A cidade de Los Angeles está pressionando para rejeitar uma ação judicial no tribunal federal movida pelos proprietários da casa de Los Angeles onde Marilyn Monroe morreu, chamando sua ação legal de infundada e “prematura”.
Brinah Milstein e Roy Bank compraram a propriedade em Brentwood por pouco mais de US$ 8 milhões em 2023. Logo depois, eles solicitaram – e receberam – aprovação da cidade para demolir a casa e iniciar uma nova construção, de acordo com uma ação judicial obtida pelo The Post.
No entanto, os proprietários disseram que a cidade decidiu designar a casa como “Monumento Histórico-Cultural” em 2024, depois que as licenças já foram aprovadas.
A cidade de Los Angeles está pressionando para rejeitar uma ação no tribunal federal movida pelos proprietários da casa de Los Angeles onde Marilyn Monroe morreu. Rafael Fontoura para CA Post
Então, eles processaram a cidade, alegando que a designação histórica “tornou a propriedade inútil” e impediu sua capacidade de capitalizar os US$ 8 milhões que gastaram para comprá-la.
Os advogados da cidade, em documento judicial apresentado na quinta-feira, contestaram essa narrativa.
Os proprietários já deveriam saber que o imóvel se tornaria Monumento Histórico-Cultural e foram informados que os turistas visitariam o imóvel antes de efetuarem a compra, disse a prefeitura.
“Apesar do aviso explícito de que a propriedade era um destino conhecido para turistas e candidata a futuro status de marco, os Requerentes prosseguiram com a compra de US$ 8,35 milhões”, dizia o processo.
Baixe o aplicativo California Post, siga-nos nas redes sociais e assine nossos boletins informativos
Notícias do correio da Califórnia: Facebook, Instagram, TikTok, X, YouTube, WhatsApp, LinkedIn
Pós-esportes da Califórnia Facebook, Instagram, TikTok, YouTube, X
Correio da Califórnia Opinião
Boletins informativos da Califórnia Post: Inscreva-se aqui!
Aplicativo Postal da Califórnia:Baixe aqui!
Entrega em domicílio: Inscreva-se aqui!
Página Seis Hollywood: Inscreva-se aqui!
Os procuradores da cidade também alegaram que a designação não é tecnicamente definitiva e, portanto, não há fundamento para a ação.
Ainda há caminhos para os proprietários contestarem a designação, disseram, como solicitar uma nova licença de demolição sob a designação de Monumento Histórico-Cultural.

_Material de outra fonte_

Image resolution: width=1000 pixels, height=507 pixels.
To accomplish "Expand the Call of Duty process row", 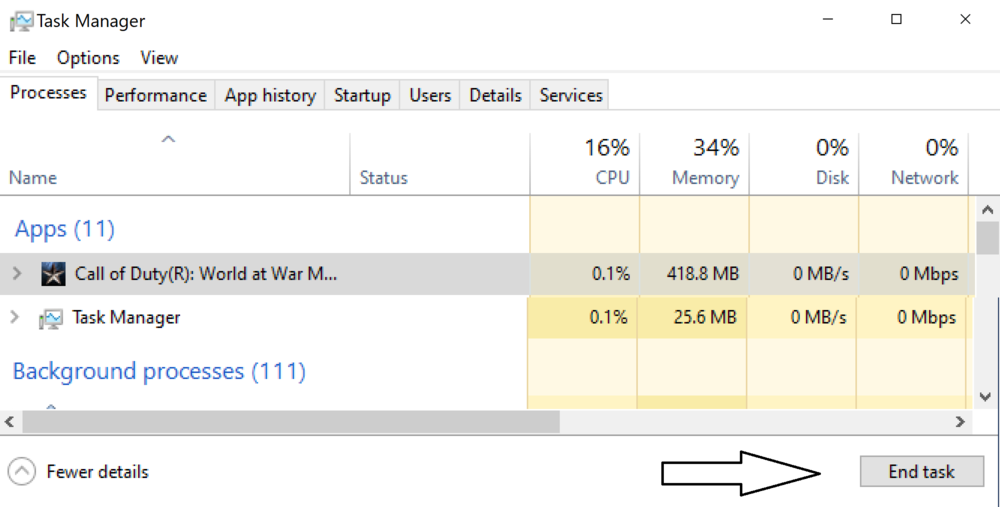I will coord(15,273).
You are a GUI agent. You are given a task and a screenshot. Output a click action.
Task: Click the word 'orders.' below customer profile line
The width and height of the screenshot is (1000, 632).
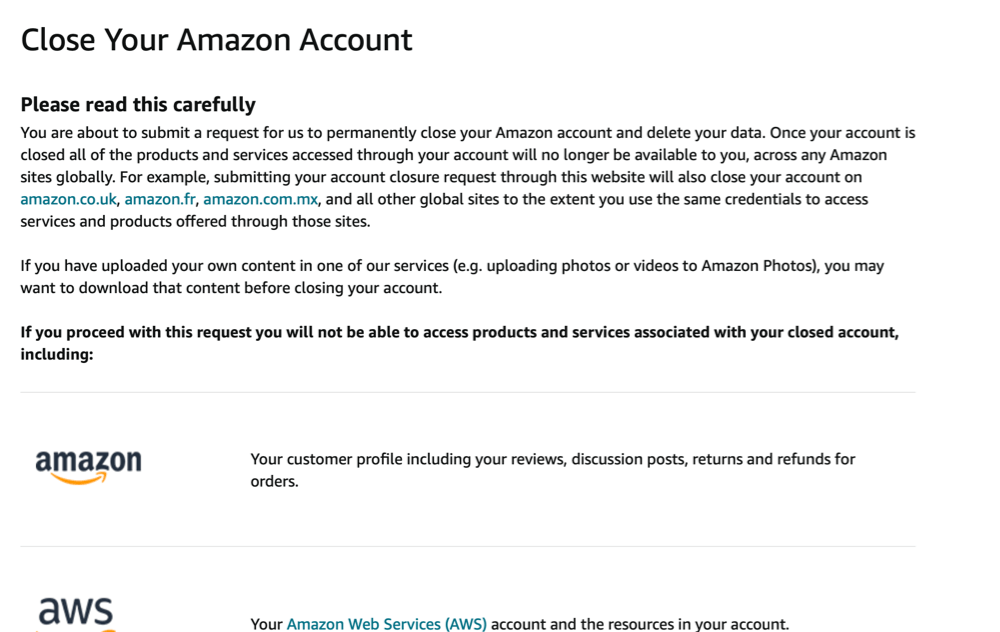pos(274,482)
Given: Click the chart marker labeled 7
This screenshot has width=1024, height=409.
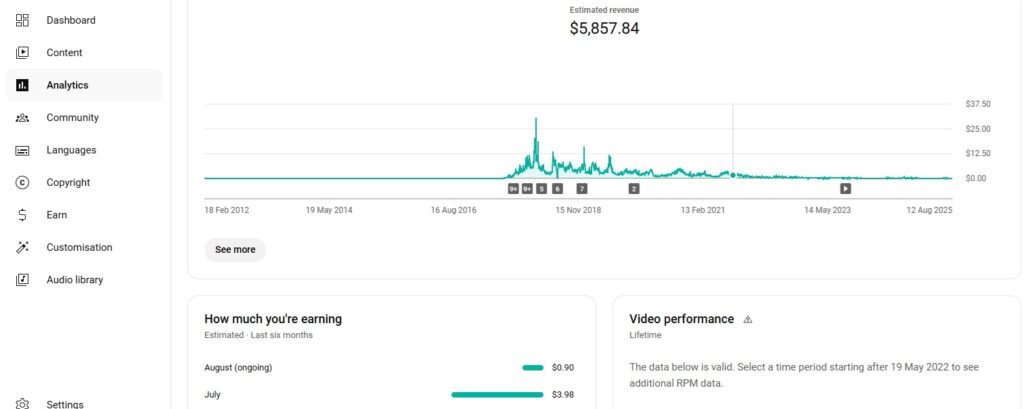Looking at the screenshot, I should pos(582,188).
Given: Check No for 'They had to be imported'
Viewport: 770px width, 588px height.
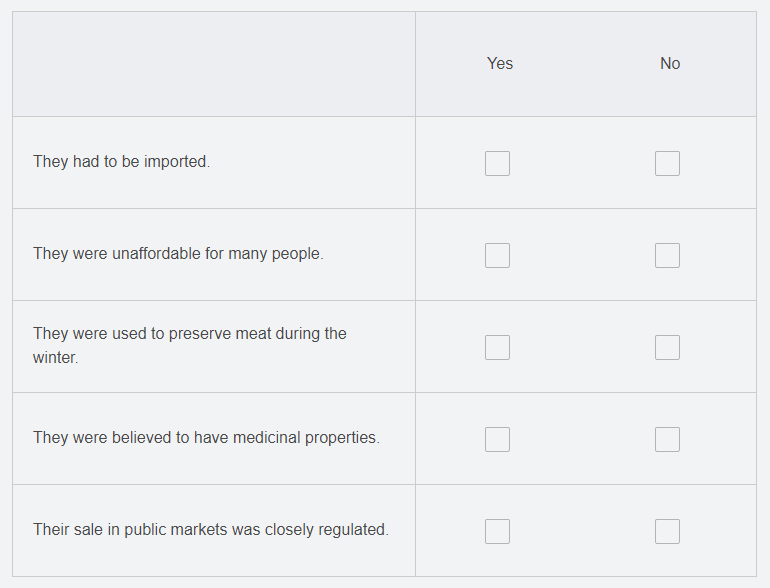Looking at the screenshot, I should pyautogui.click(x=667, y=163).
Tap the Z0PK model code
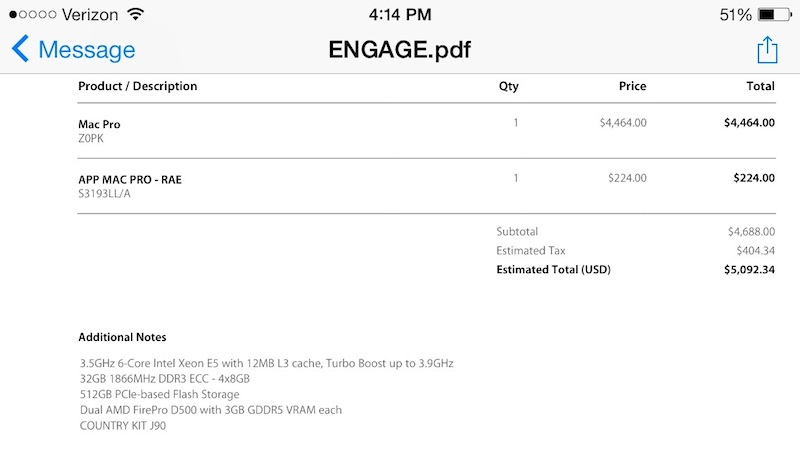The height and width of the screenshot is (451, 800). click(90, 138)
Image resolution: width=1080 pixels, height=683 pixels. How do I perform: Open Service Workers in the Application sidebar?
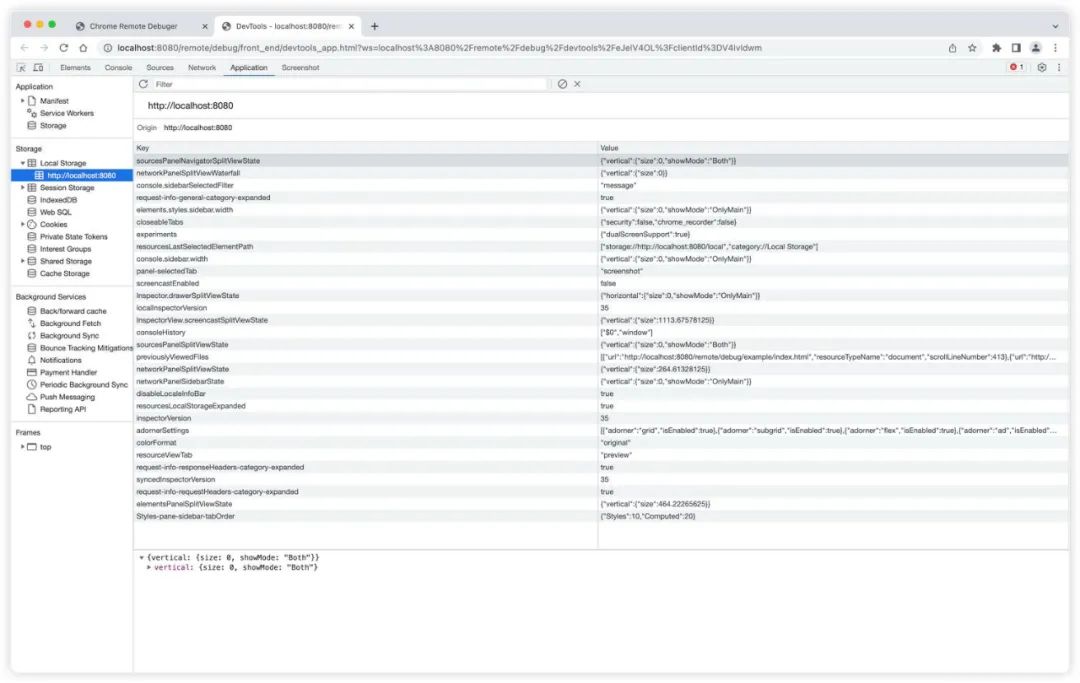(65, 112)
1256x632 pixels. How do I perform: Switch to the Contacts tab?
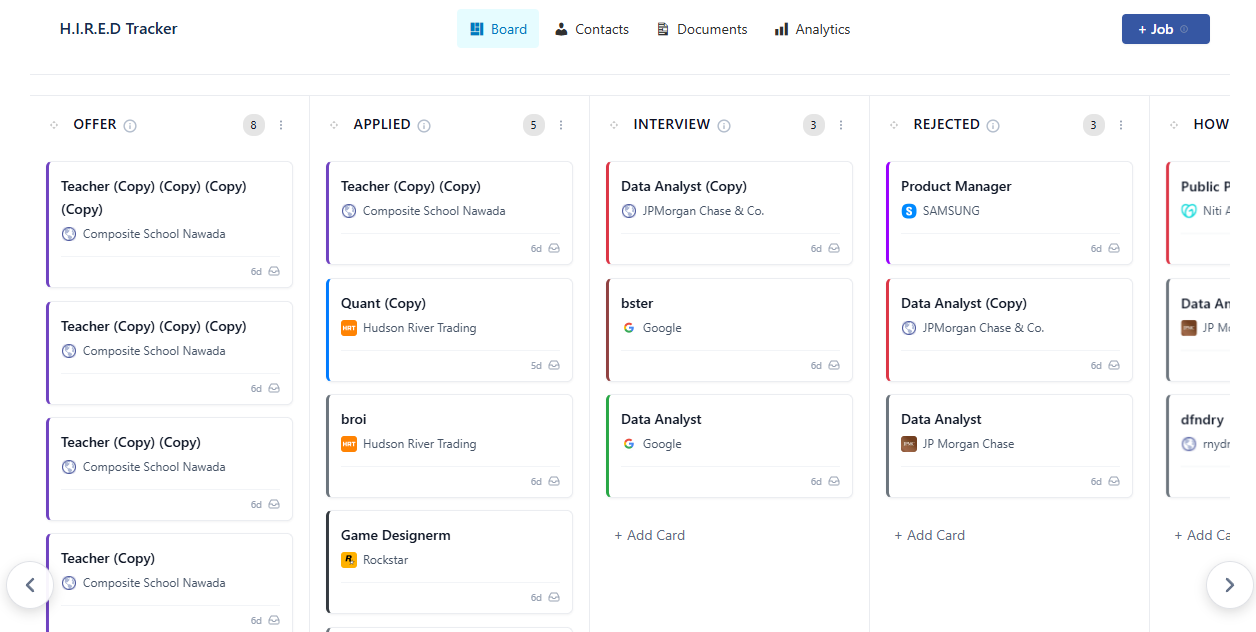[592, 29]
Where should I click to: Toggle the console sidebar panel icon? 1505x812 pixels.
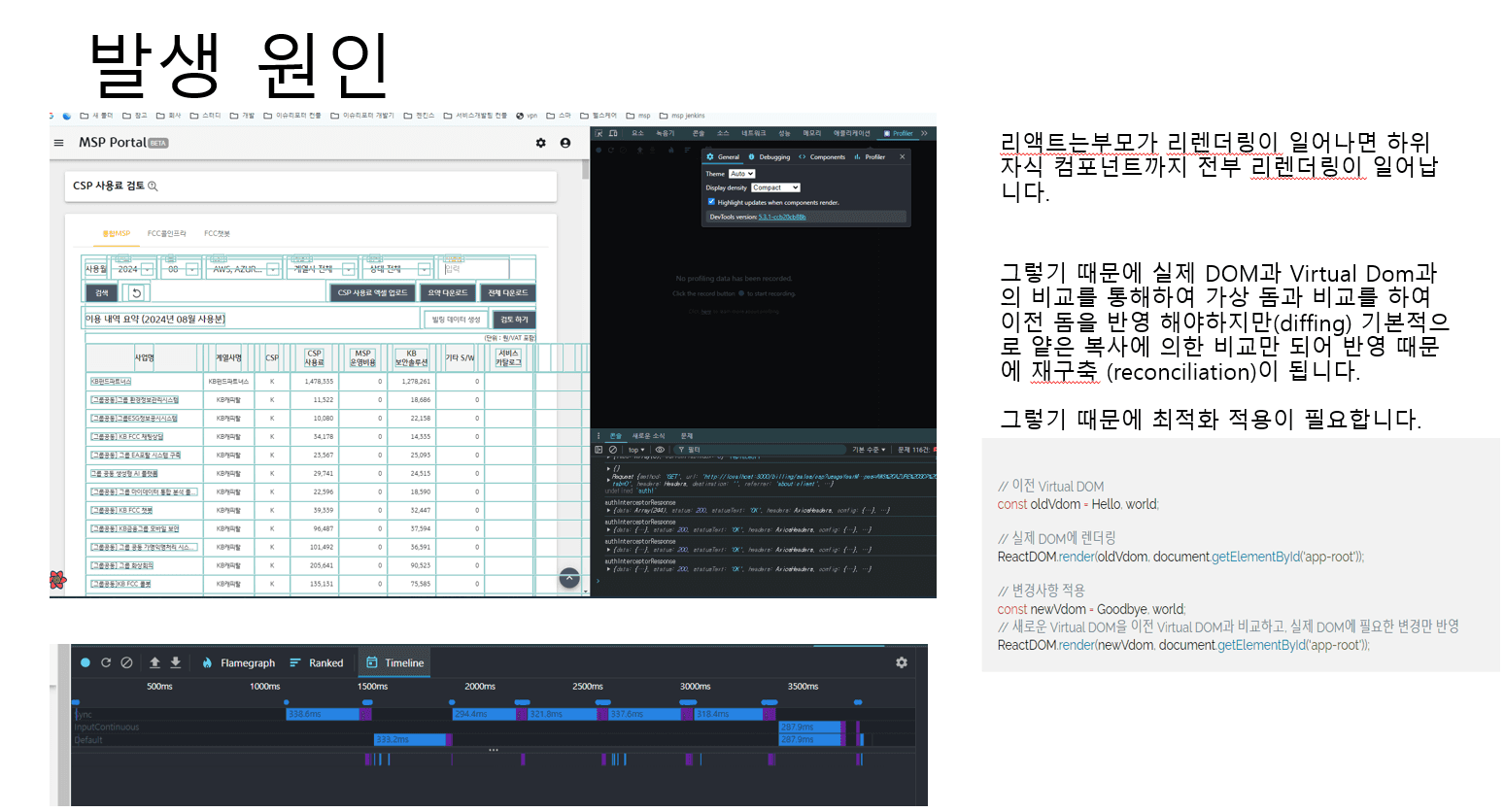click(599, 450)
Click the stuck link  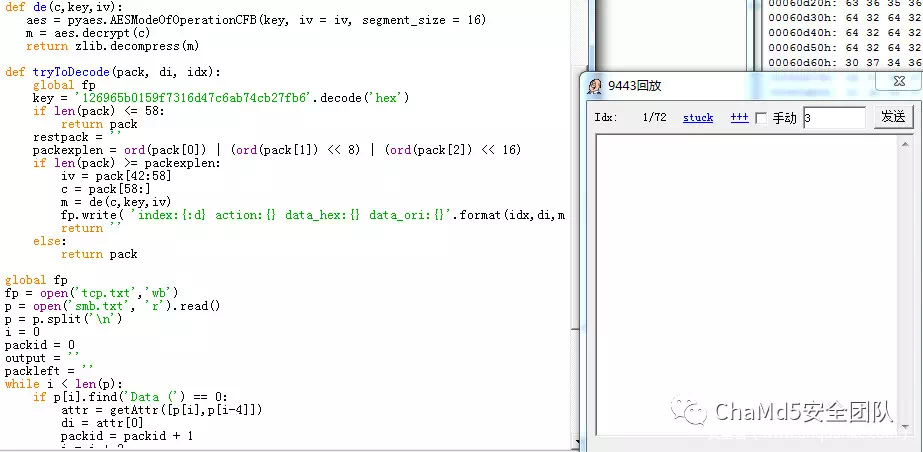pyautogui.click(x=698, y=118)

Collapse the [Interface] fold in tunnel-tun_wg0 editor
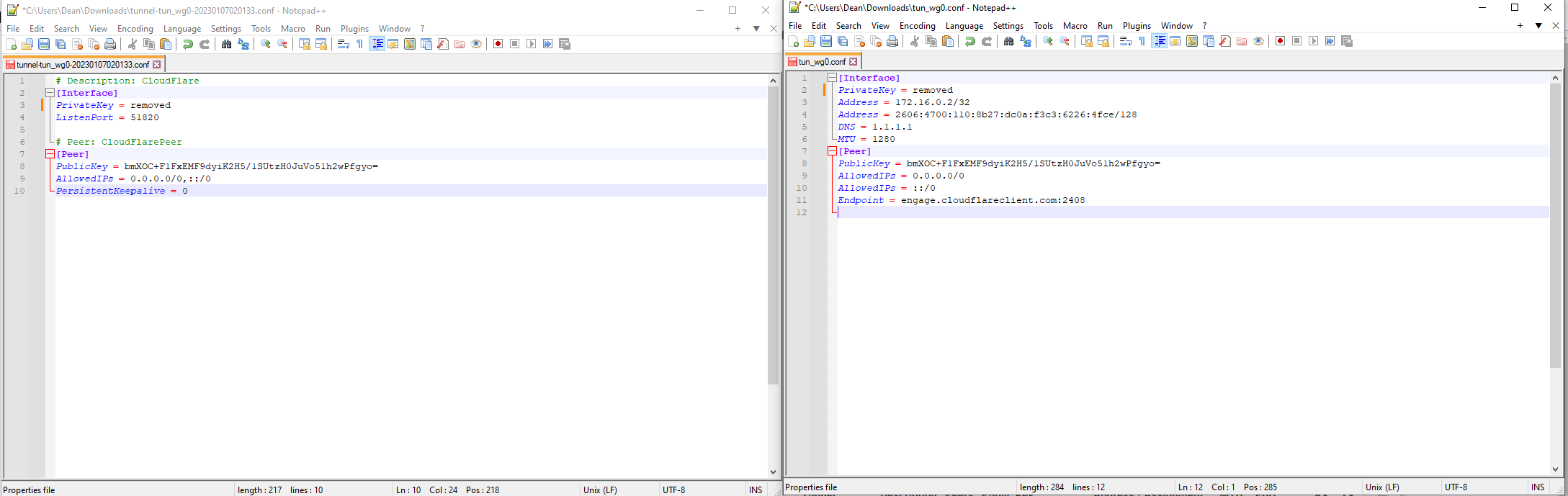(x=50, y=93)
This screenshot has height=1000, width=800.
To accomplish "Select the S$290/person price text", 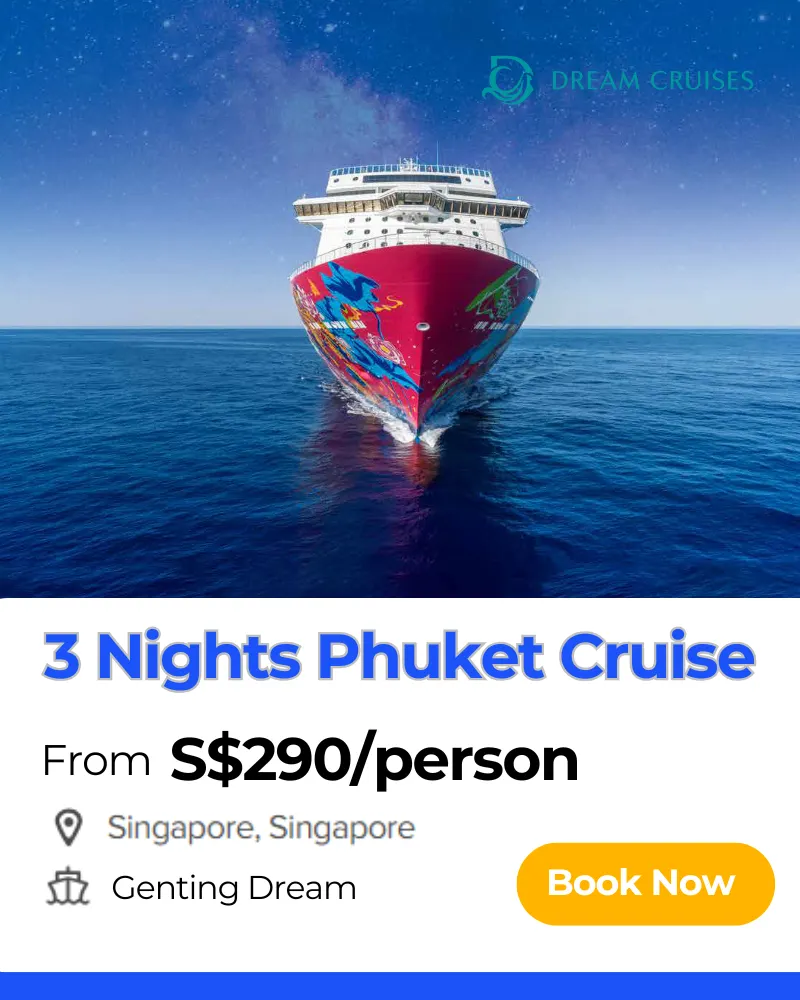I will tap(374, 760).
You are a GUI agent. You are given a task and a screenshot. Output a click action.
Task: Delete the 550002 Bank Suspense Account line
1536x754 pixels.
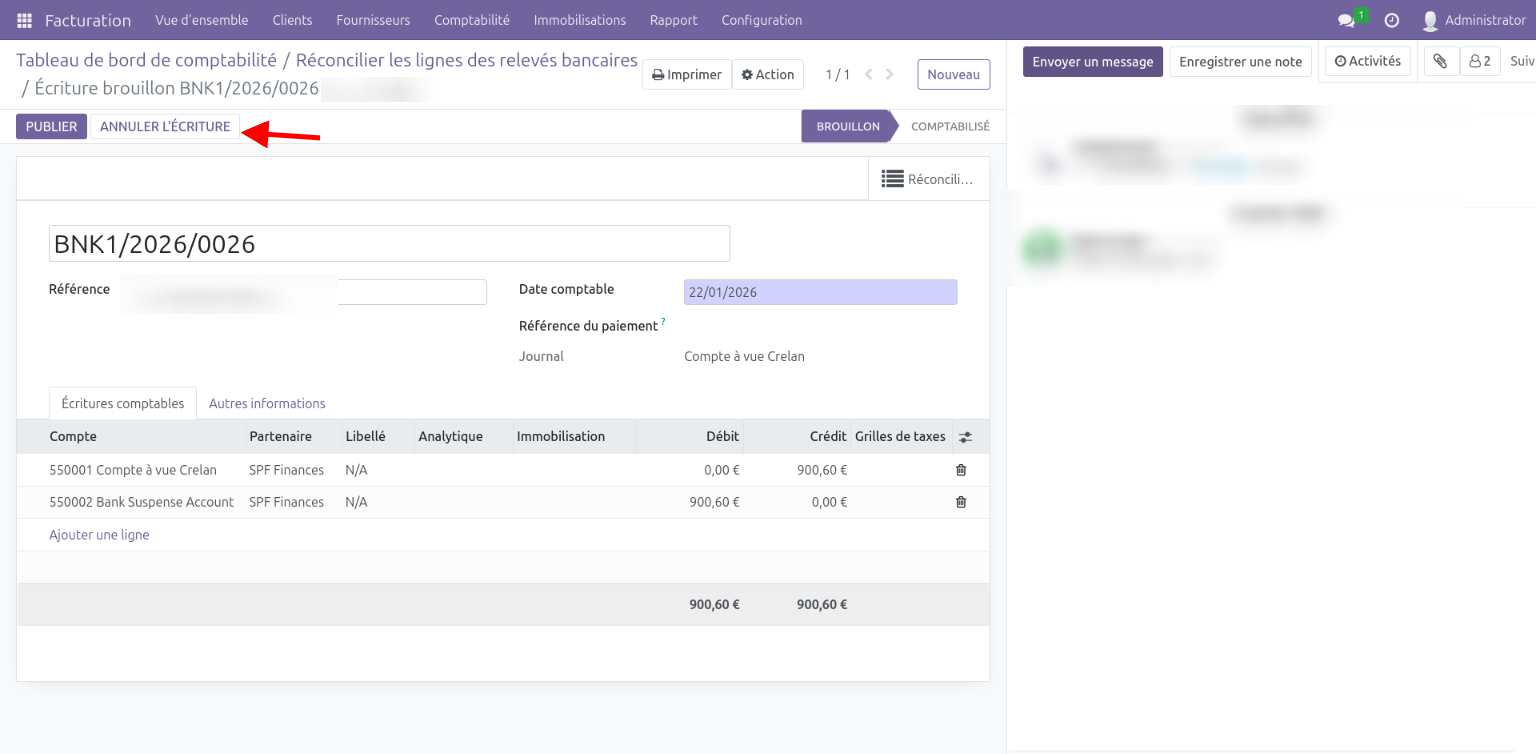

Os proprietários nunca seguiram essa opção, alegou a cidade.
Os proprietários já deveriam saber que o imóvel se tornaria Monumento Histórico-Cultural. GettyImages
Os proprietários alegaram que a designação de Monumento Histórico-Cultural lhes causava uma série de problemas, como aumento de turistas e invasores. Os procuradores da cidade disseram que o argumento não faz sentido e que os proprietários ainda podem agir contra os invasores.
“A designação da cidade não incentiva, e muito menos obriga, que os demandantes forneçam aos membros do público acesso à propriedade. A ação da cidade de forma alguma se apropriou do direito de invadir a propriedade”, escreveram os advogados.
A designação também não obrigou Milstein e o Bank a desperdiçar o seu investimento, a administração municipal, porque a propriedade ainda pode ser usada como habitação. Os proprietários são os culpados pelo fato de a propriedade ser “impossível de alugar”, disse.
“A alegada falta de utilidade econômica é uma função da escolha dos próprios Requerentes de não manter as melhorias, e não de uma restrição imposta pela cidade”, dizia o processo.
Os proprietários são os culpados pelo fato de a propriedade ser “impossível de alugar”, disse. Rafael Fontoura para CA Post
A casa é uma atração turística desde que o corpo nu de Monroe foi levado para fora de casa em uma maca em agosto de 1962. GettyImages
O bangalô de estilo espanhol com piscina, situado em uma rua sem saída no coração de um bairro multimilionário, tem sido uma atração turística desde que o corpo nu de Monroe foi levado para fora de casa em uma maca em agosto de 1962.
Os proprietários querem obrigar a cidade a deixá-los demolir a casa. Um tribunal estadual de primeira instância negou a petição e os proprietários também estão atualmente contestando essa decisão no Tribunal de Apelações do estado.